In December 2018, Logi Analytics and Jinfonet Software, the maker of JReport, tied for the number one rating for embedded analytics by Dresner Advisory Services.  It was Logi’s fourth-straight year achieving the rating. In February 2019, Logi acquired Jinfonet. The acquisition added Jinfonet’s operational reporting capabilities to Logi, and allowed Logi to expand its reseller partnerships in Europe and Asia.

In June 2019, Logi Analytics acquired Zoomdata, an analytics platform for big data and live streaming data. The acquisition gives the company's clients access to Zoomdata’s streaming technology, which allows real-time visibility into data that is too big to move and data that changes frequently.

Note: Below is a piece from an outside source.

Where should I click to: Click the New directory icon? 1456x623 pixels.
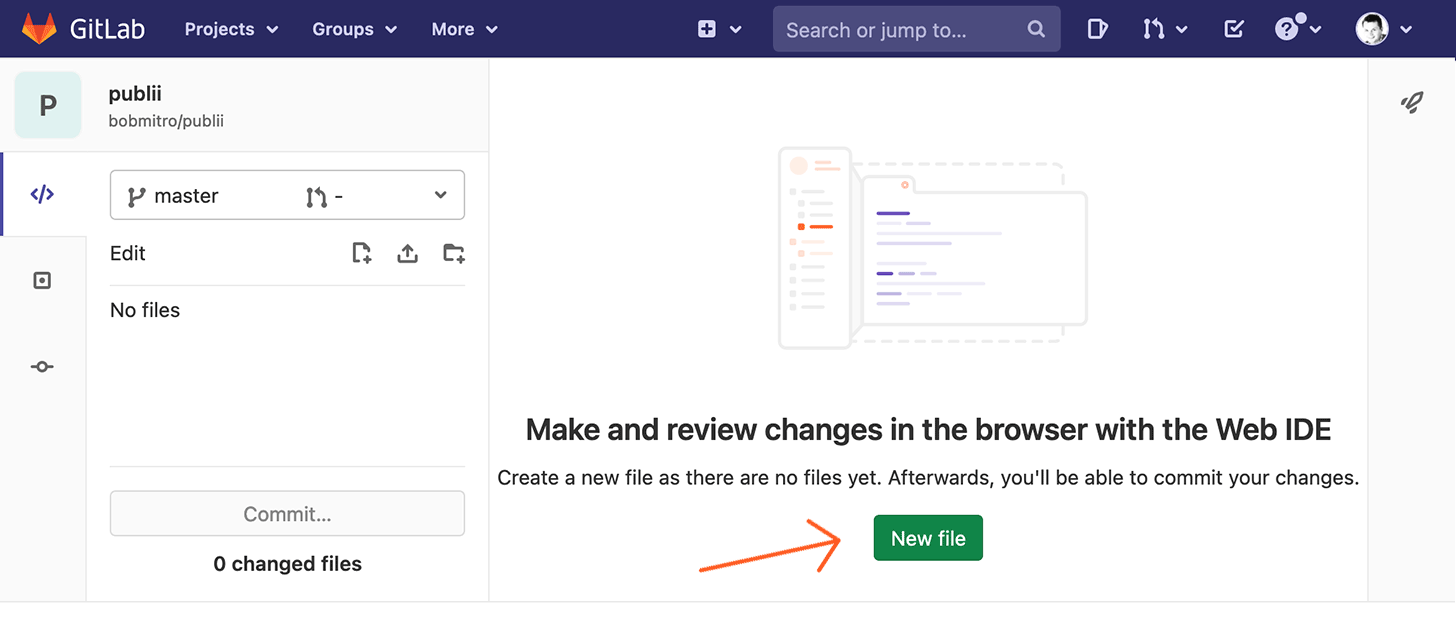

In April 2021, Logi Analytics was acquired by insightsoftware, a global enterprise software provider.

==Products==
Logi Analytics currently offers the following analytics products:
- Logi Symphony – The current flagship platform, launched in 2023 by insightsoftware. It combines capabilities from earlier Logi products with Dundas BI from Dundas Data Visualization technology to deliver embedded business intelligence, interactive dashboards, reporting, and AI-powered analytics.
- Logi Composer - An embedded analytics development platform that allows software teams to design, build, embed, and maintain interactive dashboards and data visualizations within existing applications or portals.
- Logi Info - Logi Info is a business analytics platform that enables technology professionals to rapidly create web-based BI and analytic applications. These applications offer self-service analytical capabilities and conditional task processing that can be accessed from anywhere and on any device. The Logi Analytics Platform can also embed analytics directly into a company's operational business applications.
- Logi Report - An analytics platform that embeds operational reports and dashboards into applications.

== Market ==

Logi Analytics serves both independent software vendors (ISVs) and internal development teams seeking to embed analytics and reporting within their applications. Its platforms are used to integrate dashboards, visualizations, and self-service reporting into commercial products and enterprise systems.

In addition to traditional business intelligence (BI), Logi Symphony introduces support for AI-assisted analytics and offers greater flexibility for teams that need to customize or extend their data experience. This approach supports use cases ranging from operational reporting to interactive exploration within industry-specific applications.